Problem details: Rewrite the records starting with the line that contains "At what coordinates" and going on through the line that contains "pyautogui.click(x=414, y=554)", putting "Spain" in place of "Portugal" and leaving everything else unchanged. Omit the pictures from your answer.

Extracted data:
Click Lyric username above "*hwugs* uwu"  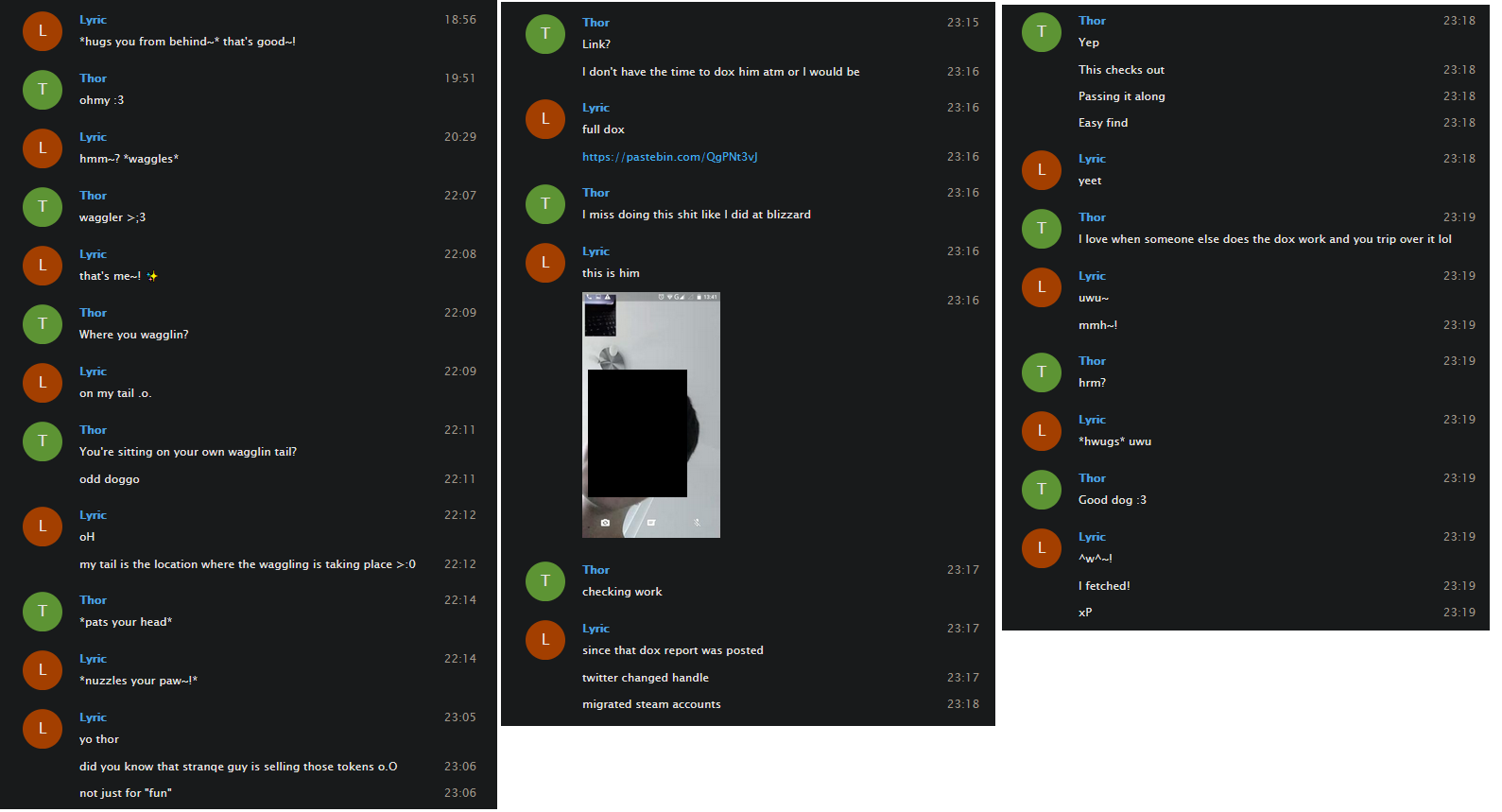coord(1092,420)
...
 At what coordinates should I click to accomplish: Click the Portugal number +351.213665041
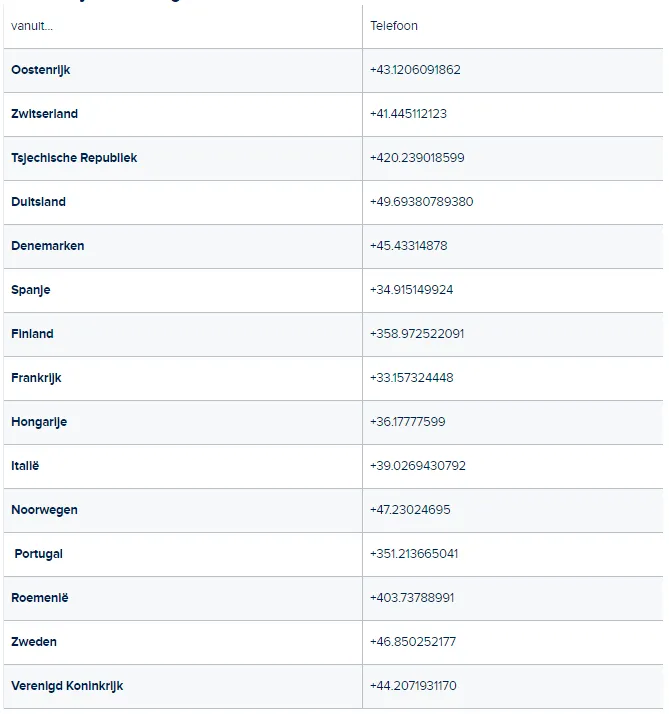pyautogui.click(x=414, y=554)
--
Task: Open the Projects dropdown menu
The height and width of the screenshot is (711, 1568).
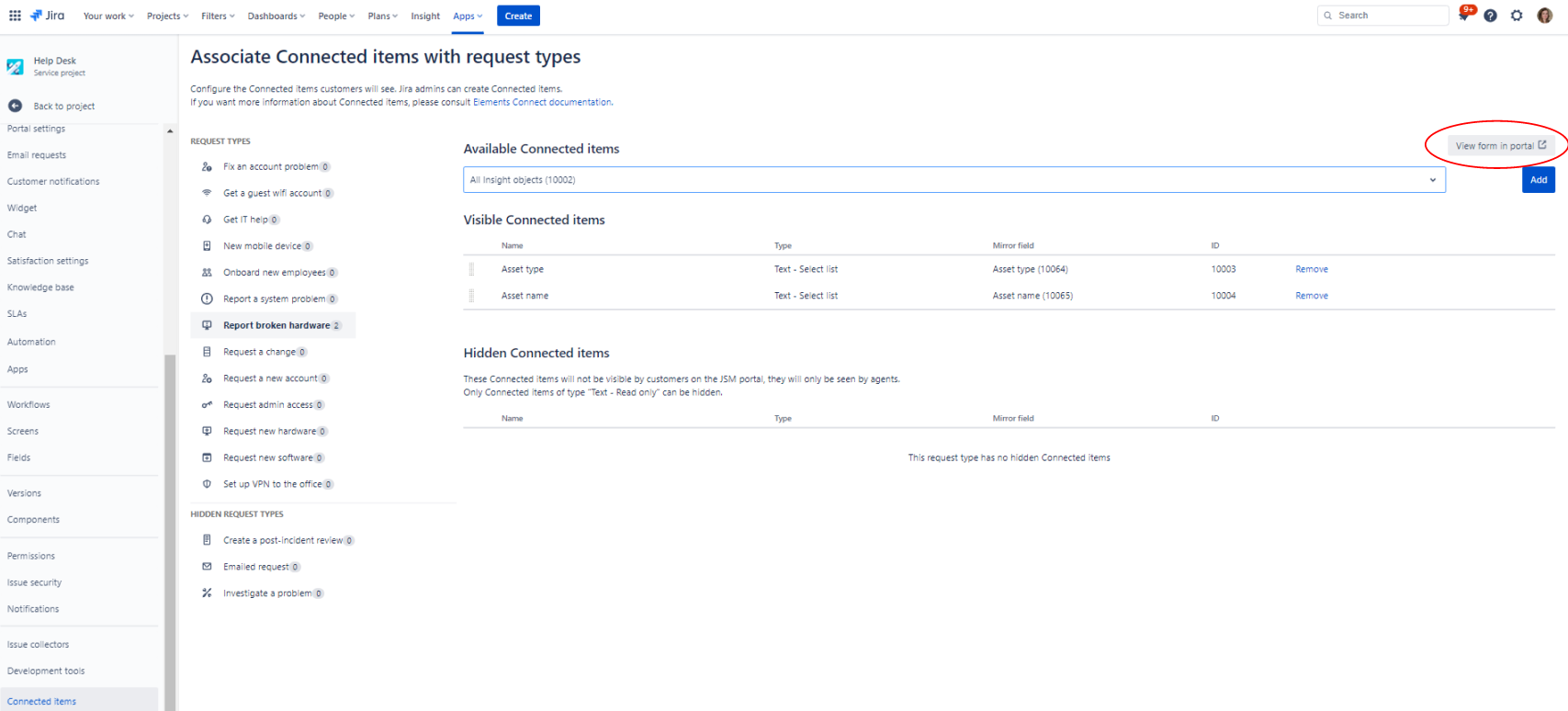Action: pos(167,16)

In response:
 At what coordinates should I click to accomplish: Click the Spain number +351.213665041
pyautogui.click(x=414, y=554)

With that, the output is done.